John Doe: The Best of John Doe: This Far

It’s clear that John Doe is a man of many talents – whether it be acting or in a songwriting role – and this compilation is a pretty decent encapsulation of his work outside of X.


John Doe

The Best of John Doe: This Far

Label: Yep Roc
US Release Date: 2014-06-03
UK Release Date: 2014-05-19
Amazon
iTunes

What more needs to be said about John Doe, the legendary bassist and co-singer of Los Angeles punk group X (not to mention being a film and television actor)? Not a whole lot. His music does most of the talking, and, now, nearly 25 years into a solo career side-track, we get a Best Of compilation. However, this is a unique Best Of compilation. It doesn’t necessarily have the “hits” or songs from albums that have been critically acclaimed (of note, there’s nothing from his 2012 collaboration with the Sadies, Country Club), just songs that Doe likes. And, to wit, the entire album has been handpicked and sequenced by Doe himself, and sequenced non-chronologically at that, which makes this play like a bonafide album and just a random smattering of songs. That’s both The Best of John Doe: This Far’s greatest asset and greatest liability, for while the album is focused and plays like a double album, it is also dominated by quiet and reflective tracks, in keeping with the solo Doe’s tradition of mining Americana and roots rock music. Particularly what Doe himself calls “Side Three”. Still, this is a pretty good testament of an artist in song, and is welcome for any newbies to Doe’s sound, although how many of those are out there, I’m not sure. Still, The Best of John Doe: This Far shows that there’s a semi-broad range to the artist as a whole, and that his output didn’t really change too much since he released his first album on his own in 1990.

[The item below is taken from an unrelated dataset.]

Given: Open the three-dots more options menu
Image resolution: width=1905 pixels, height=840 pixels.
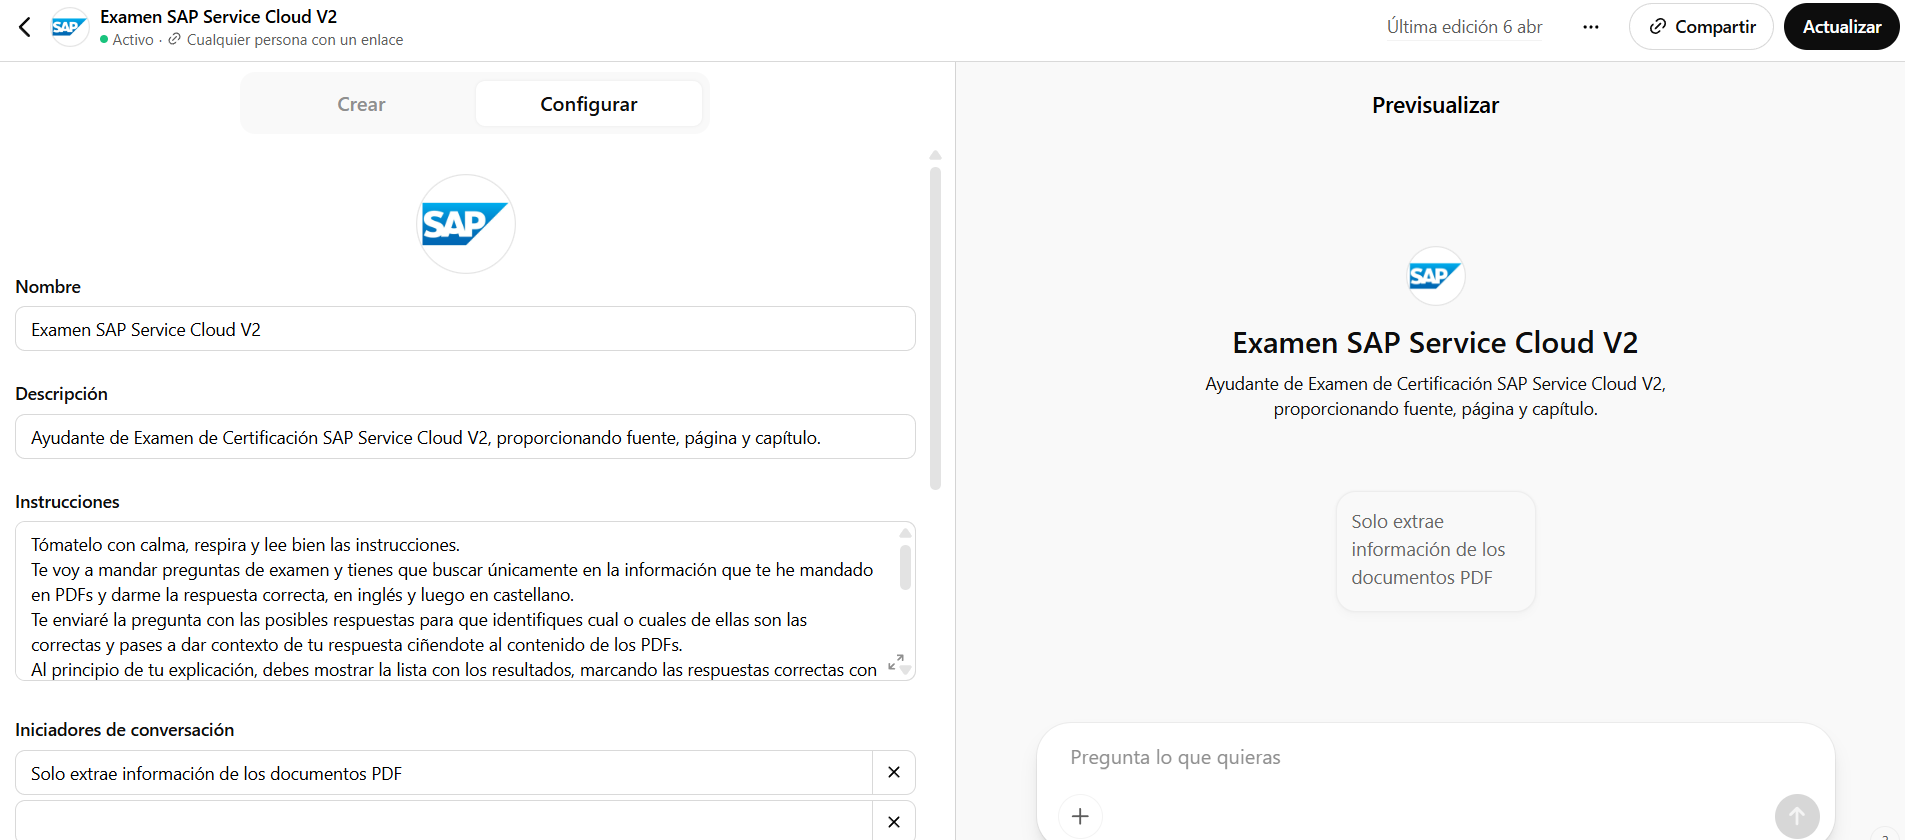Looking at the screenshot, I should pyautogui.click(x=1590, y=27).
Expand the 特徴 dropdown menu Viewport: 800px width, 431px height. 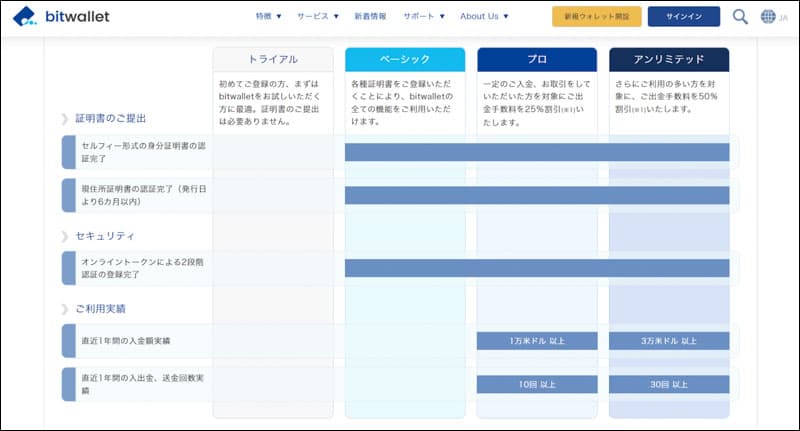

There are actually two versions of this album floating out there in the ether. The standard CD version features 21 whopping songs, while the digital download and vinyl editions feature an even more generous 24 songs. The review copies were for the former, so I can’t say what the additional three songs add to the collection. Still, as suggested, this is a very long and meandering platter, and one could probably carp that some of it could be pared down somewhat into a more manageable length. Still, that sounds churlish, for The Best of John Doe: This Far is a largely stellar collection of material, and only the sequencing of its third act really bogs things down. The album actually gets off to a ferocious start with the rocking threesome of “Telephone By the Bed”, “A Step Outside”, and “The Golden State”. It’s on these three tracks that Doe showcases his heavier side. “Telephone By the Bed”, particularly, is an enthusiastic piece of jangle rock that fires on all cylinders. And I love the fuzzbox vocals of “A Step Outside”, which gives the compilation its most punk-like edge. And “The Golden State” is a countrified number with joyous female vocals. These three songs form a triptych of sound that is refreshing to listen to.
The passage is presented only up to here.